The fact is, without these men archaeology would have not captured the popular imagination and would have been mired in the realm of obscure studies, and funding for many of the projects which we have benefitted from would never have happened.
One of the things I most admire about Schliemann was his determination that Homer contained a great deal of factual truth, and he determined to prove it.
Many of the older fables and legends have since been proven true as well. Biblical archaeology has especially benefitted from the idea that the texts contained historical fact.
Archaeology owes a great deal to Schliemann.
Schliemann cut that huge trench into the citadel mound at Hissarlik, but had a good reason (for him) to do that, and that inhibited a better understanding of its history. Evans' first find of tablets at Knossos might have contributed a great deal to modern understanding of a vanished civ, but he ordered them laid out on a nearby hillside. A rain came in the night, and, oops, no more tablets. That was just due to stupidity.
Even after accumulating a large number of tablets, Evans refused to publish any but a handful of inscriptions, insisting until his death that there was no Greek recorded in them, and also holding on in hopes of deciphering them himself.

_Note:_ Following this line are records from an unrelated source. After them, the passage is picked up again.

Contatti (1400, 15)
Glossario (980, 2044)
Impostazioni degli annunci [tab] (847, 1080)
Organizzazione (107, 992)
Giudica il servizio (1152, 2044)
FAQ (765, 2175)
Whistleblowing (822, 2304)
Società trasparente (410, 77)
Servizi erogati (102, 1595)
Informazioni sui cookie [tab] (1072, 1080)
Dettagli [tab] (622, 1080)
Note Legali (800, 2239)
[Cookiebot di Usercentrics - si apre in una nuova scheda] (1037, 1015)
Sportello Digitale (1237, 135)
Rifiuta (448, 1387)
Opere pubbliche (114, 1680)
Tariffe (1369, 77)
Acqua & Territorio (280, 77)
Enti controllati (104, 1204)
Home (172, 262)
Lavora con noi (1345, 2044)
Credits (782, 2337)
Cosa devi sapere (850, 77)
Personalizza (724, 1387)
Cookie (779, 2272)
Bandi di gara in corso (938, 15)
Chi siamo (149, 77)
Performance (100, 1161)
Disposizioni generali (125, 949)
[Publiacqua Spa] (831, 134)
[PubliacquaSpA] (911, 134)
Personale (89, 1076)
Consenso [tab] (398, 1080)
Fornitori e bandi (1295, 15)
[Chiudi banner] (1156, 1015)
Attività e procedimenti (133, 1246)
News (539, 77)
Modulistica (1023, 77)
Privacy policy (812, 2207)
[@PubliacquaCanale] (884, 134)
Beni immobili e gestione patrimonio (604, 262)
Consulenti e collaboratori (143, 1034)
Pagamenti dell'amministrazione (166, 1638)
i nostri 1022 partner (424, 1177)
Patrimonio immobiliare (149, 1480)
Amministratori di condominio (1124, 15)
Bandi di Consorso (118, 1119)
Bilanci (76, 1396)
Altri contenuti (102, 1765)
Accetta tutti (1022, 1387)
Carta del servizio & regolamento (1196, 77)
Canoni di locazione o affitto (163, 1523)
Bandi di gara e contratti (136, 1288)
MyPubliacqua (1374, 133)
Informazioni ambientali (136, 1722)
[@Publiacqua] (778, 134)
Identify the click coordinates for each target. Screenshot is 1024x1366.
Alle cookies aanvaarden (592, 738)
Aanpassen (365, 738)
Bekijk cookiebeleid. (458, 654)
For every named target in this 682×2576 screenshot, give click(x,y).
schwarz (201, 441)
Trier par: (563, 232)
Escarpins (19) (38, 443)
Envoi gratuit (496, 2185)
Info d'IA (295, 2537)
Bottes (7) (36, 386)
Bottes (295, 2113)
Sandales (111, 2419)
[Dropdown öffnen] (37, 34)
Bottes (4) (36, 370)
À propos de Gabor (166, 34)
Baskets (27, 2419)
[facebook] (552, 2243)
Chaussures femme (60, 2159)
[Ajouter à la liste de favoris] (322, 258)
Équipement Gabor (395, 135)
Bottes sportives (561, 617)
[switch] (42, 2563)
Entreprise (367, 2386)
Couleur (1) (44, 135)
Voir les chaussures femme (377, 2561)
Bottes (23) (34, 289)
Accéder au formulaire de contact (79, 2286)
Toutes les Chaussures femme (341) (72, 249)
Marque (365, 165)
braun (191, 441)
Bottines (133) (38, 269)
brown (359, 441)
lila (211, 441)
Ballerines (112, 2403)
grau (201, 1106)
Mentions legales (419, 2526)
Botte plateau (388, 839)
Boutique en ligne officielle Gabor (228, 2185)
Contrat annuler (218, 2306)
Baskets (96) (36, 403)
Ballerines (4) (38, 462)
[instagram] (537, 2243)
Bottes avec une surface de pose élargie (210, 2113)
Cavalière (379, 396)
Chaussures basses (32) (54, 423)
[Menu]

That was due to venality. Oddly enough, he came across a word that appeared to be Greek, made mention of it, and then rejected the reading. Ventris cracked Linear B in 1952, and it is Greek. Linear A has been shown to be something other than Greek, although what that something is not agreed on. :')
Both of them obviously made enormous contributions in spite of their failings. By attempting more, they had more serious failures. And had they not made their attempts, as you said, perhaps nothing else would ever have been done.